--- Reading text Enclosed Below ---

Emperor Darth Misha I has an intriguing rant about the state of World Hunger over at the Anti-Idiotarian Emipre. For those who need soemthing to make them click the link here you go :
...one of which, at least if you're a Barking Moonbat writing shoddy copy for a "newspaper", is to dig out stories about how we should all feel bad while carving the turkey or whatnot for all of the poooooor people in the world. After all, it's our fault and our fault alone that they're starving. If only we'd FedEx aforementioned turkey to them, all the trouble in the world would be gone.
More likely, the sudden arrival of some 20 odd million rancid turkeys would be classified as "biological warfare" by the Useless Nitwits, but then we'd only have more to feel bad about.
But we digress... LC Stavka was kind enough to point us towards one of the annual tear jerkers, the which we read while drinking vodka and shoveling Beluga caviar down the old hole.
Food for thought this Christmas
12/10/2004 10:01
The number of starving in the world has increased by nearly 20 million since the mid 1990s.
Imagine our surprise.
Of course, the article fails to mention that, in the very same period, the population of the planet has gone up by about 800 million, most of whom weren't born in affluent countries.
Now, it may be surprising to some that 2.5% of these would happen to be less than adequately fed, but outside of Special Ed classes it should come as no big revelation.
There is an old saying that goes: "If you and your missus can barely scrape by on what you've got, having 16 kids ain't exactly a brilliant idea."
There's even a corollary going something like this: "If you choose to ignore this advice, TOUGH FUCKING SHIT!"

--- End of Enclosed Reading text ---
--- Information Enclosed Below ---

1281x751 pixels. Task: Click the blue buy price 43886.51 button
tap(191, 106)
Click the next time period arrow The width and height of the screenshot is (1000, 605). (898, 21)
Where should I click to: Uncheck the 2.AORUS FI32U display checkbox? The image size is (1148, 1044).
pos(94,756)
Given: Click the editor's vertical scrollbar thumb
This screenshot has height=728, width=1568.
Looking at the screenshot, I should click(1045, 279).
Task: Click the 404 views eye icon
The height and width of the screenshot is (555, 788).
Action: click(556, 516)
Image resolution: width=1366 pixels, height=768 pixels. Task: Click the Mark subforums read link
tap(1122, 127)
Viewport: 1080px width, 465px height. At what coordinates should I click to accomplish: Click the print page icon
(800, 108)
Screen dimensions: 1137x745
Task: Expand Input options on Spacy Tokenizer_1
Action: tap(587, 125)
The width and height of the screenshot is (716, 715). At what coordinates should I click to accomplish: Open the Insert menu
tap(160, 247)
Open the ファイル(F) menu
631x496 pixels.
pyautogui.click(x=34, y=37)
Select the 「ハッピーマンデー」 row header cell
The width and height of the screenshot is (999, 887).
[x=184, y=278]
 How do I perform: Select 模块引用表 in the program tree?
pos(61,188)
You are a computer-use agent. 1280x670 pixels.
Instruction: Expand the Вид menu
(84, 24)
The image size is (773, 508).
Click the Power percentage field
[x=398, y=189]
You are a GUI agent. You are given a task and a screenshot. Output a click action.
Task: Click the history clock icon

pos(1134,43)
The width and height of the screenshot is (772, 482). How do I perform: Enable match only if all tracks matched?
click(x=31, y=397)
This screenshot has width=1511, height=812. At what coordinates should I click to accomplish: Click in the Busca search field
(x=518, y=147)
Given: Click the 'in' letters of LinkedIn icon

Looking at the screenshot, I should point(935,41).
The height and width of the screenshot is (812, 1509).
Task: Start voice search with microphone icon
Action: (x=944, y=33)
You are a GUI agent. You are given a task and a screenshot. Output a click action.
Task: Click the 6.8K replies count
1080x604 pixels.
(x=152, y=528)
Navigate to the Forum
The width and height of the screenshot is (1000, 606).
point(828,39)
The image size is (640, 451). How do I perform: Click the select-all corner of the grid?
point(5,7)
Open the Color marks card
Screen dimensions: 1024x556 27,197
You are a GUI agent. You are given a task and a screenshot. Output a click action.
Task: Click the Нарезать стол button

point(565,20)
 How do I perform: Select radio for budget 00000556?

--- End of Enclosed Information ---

**What is being asked:** Reproduce verbatim the portion of the blog post on world hunger, above, from "More likely, the" to "Imagine our surprise.".

**Task answer:**
More likely, the sudden arrival of some 20 odd million rancid turkeys would be classified as "biological warfare" by the Useless Nitwits, but then we'd only have more to feel bad about.
But we digress... LC Stavka was kind enough to point us towards one of the annual tear jerkers, the which we read while drinking vodka and shoveling Beluga caviar down the old hole.
Food for thought this Christmas
12/10/2004 10:01
The number of starving in the world has increased by nearly 20 million since the mid 1990s.
Imagine our surprise.